Exercise input

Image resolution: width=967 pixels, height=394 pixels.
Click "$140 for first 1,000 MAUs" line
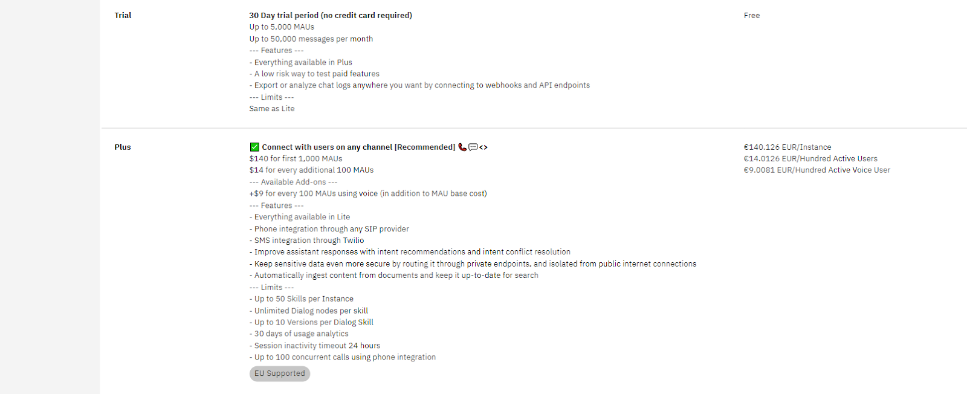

---

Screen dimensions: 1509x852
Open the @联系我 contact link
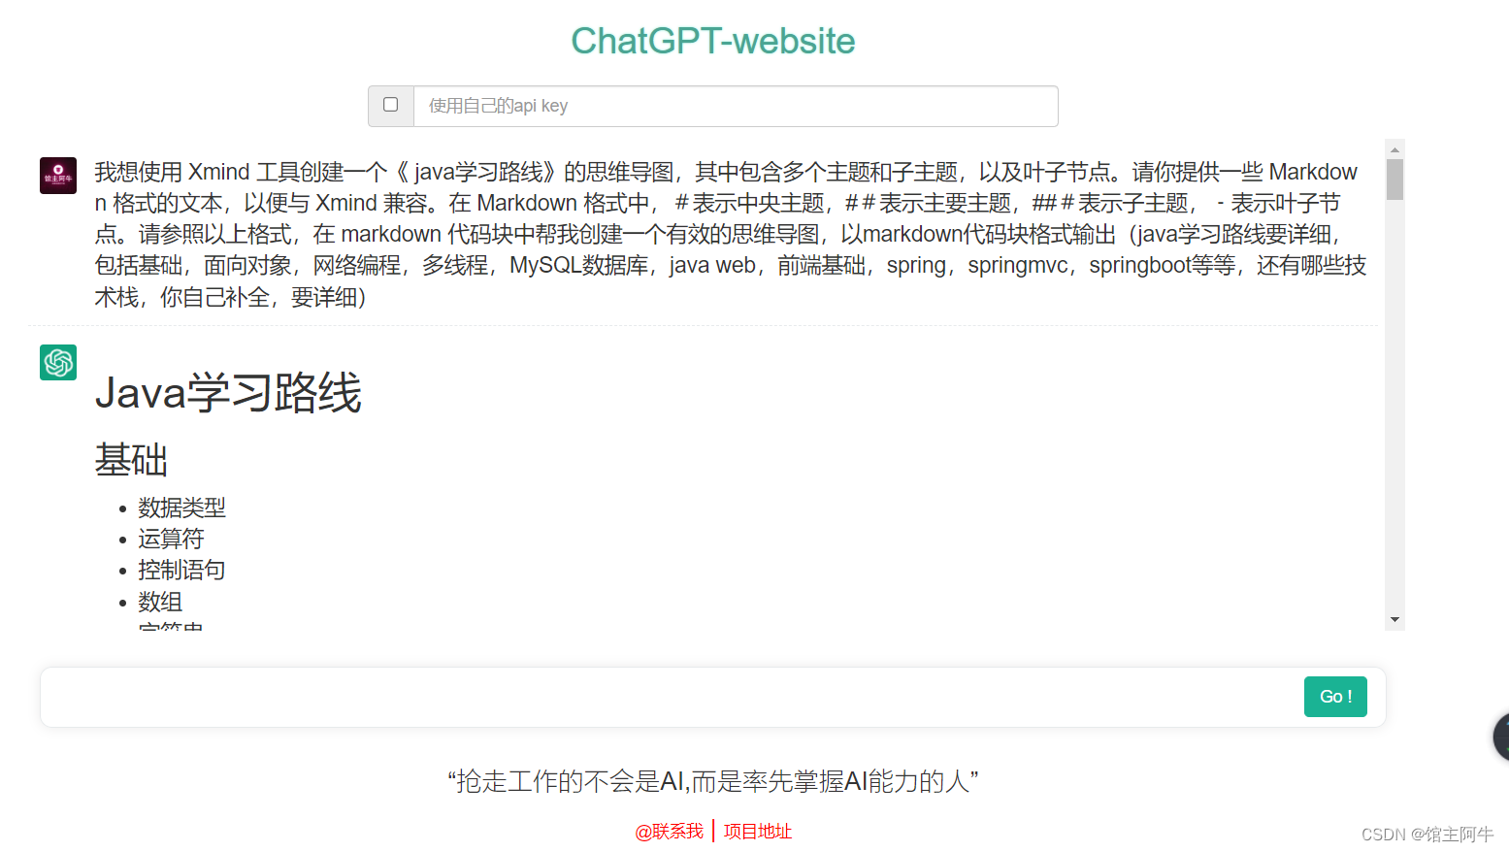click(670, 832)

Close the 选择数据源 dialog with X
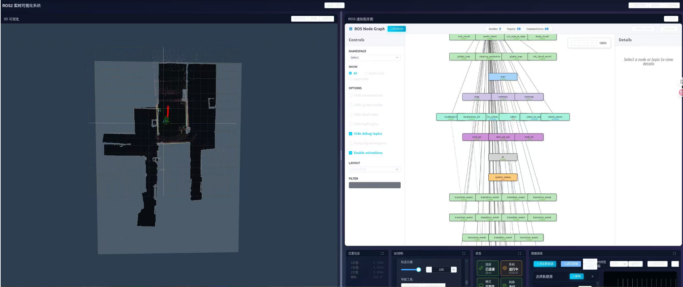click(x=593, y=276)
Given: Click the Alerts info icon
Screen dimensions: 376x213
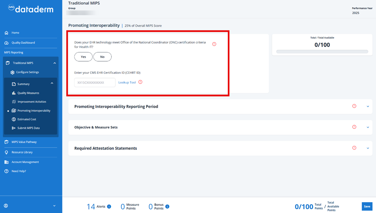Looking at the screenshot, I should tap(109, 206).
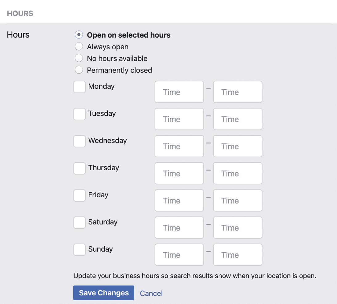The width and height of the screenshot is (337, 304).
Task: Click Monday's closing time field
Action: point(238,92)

* * *

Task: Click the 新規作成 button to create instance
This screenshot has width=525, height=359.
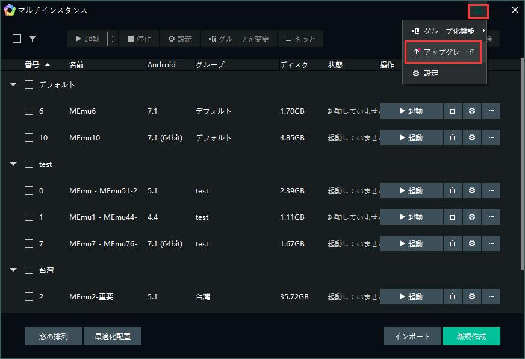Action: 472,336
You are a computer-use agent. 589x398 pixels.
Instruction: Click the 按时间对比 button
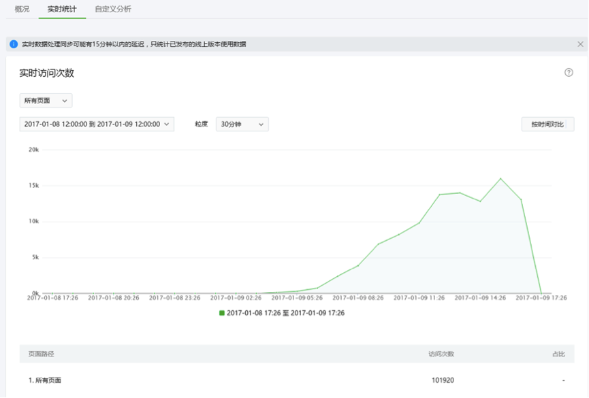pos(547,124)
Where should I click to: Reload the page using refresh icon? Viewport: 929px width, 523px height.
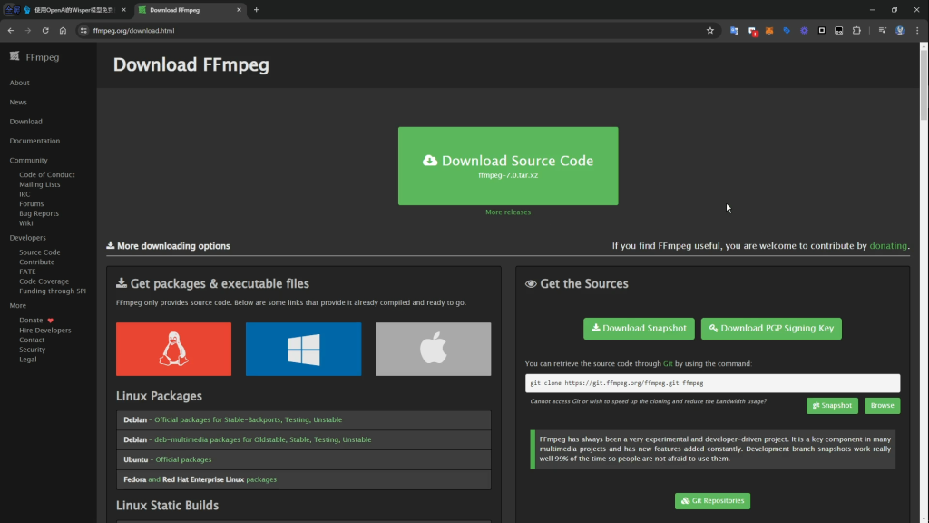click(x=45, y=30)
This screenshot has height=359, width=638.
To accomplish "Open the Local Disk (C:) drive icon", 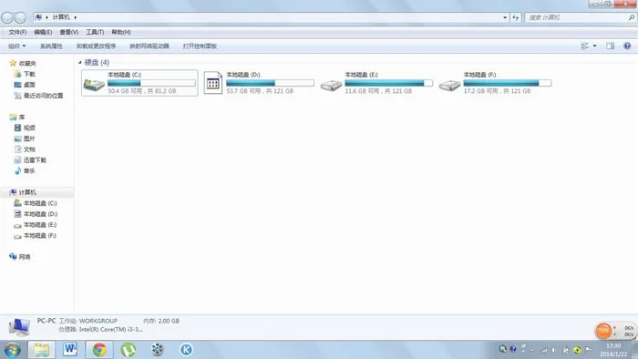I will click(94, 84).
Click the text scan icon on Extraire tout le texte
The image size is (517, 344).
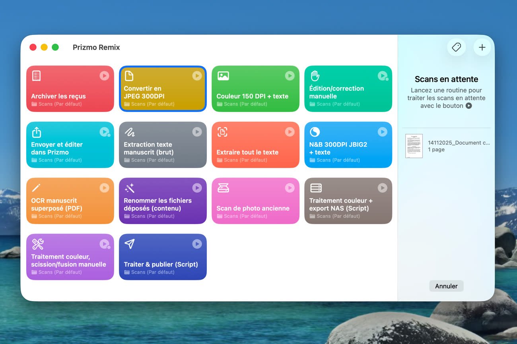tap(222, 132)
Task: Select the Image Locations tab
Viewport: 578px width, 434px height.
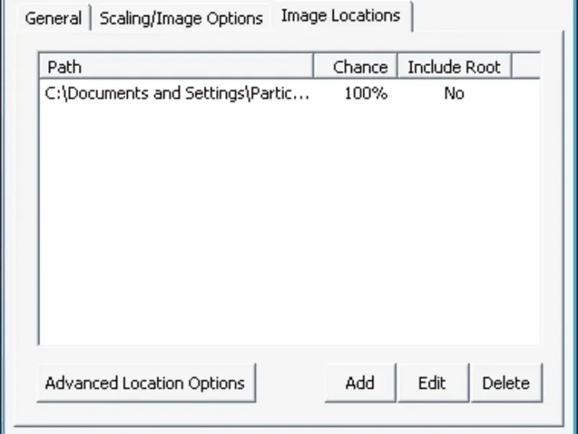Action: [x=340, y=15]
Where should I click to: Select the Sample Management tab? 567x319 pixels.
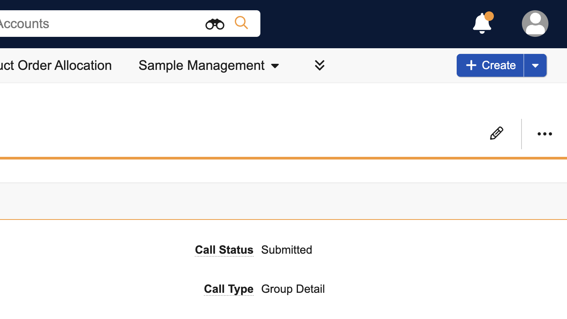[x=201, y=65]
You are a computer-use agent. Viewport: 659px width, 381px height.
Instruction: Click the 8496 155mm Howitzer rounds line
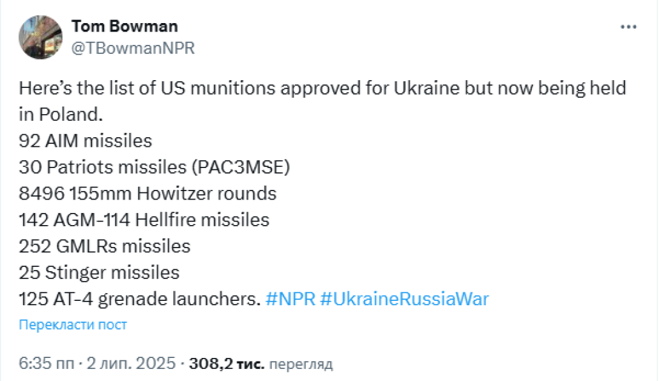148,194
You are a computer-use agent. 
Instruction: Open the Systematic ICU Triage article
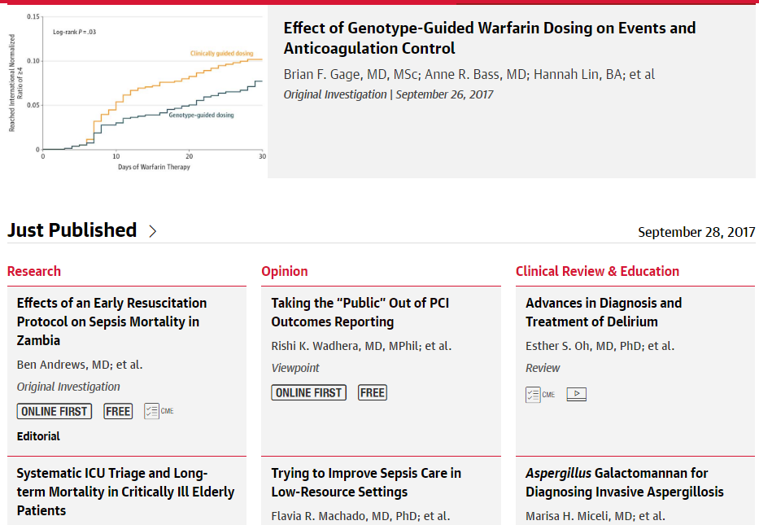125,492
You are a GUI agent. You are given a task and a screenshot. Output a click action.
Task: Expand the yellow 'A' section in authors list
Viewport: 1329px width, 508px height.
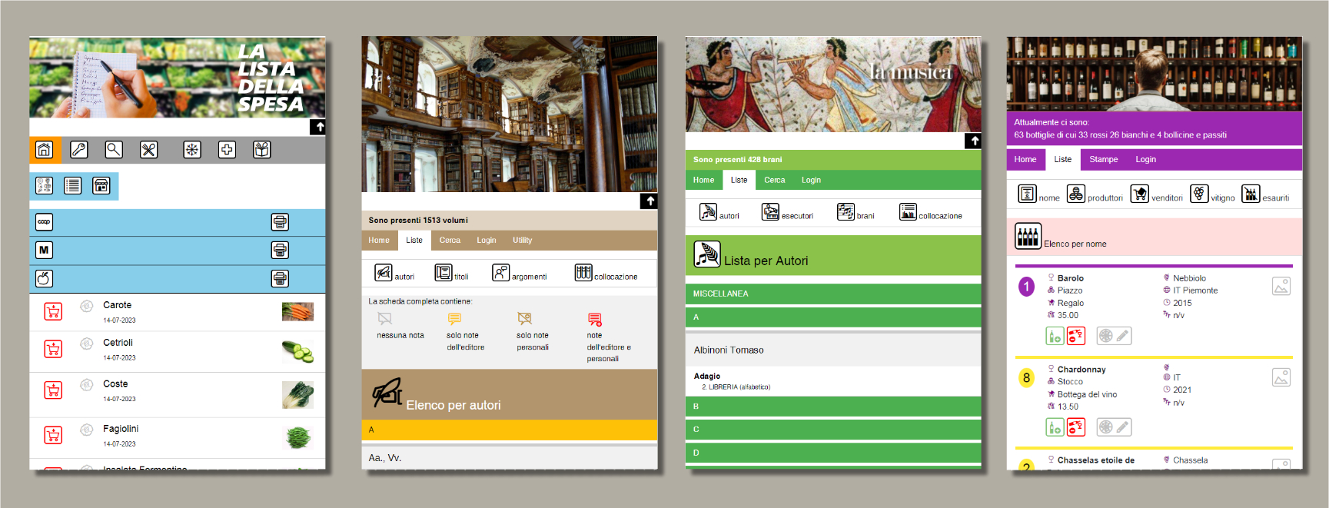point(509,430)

Task details
What lines in the listing include the string "computer"? Copy them out.

Task result
You are a computer-use agent. 589x398 pixels.
You are a computer-use agent. Viewport: 659px width, 381px height.
You are a computer-use agent. 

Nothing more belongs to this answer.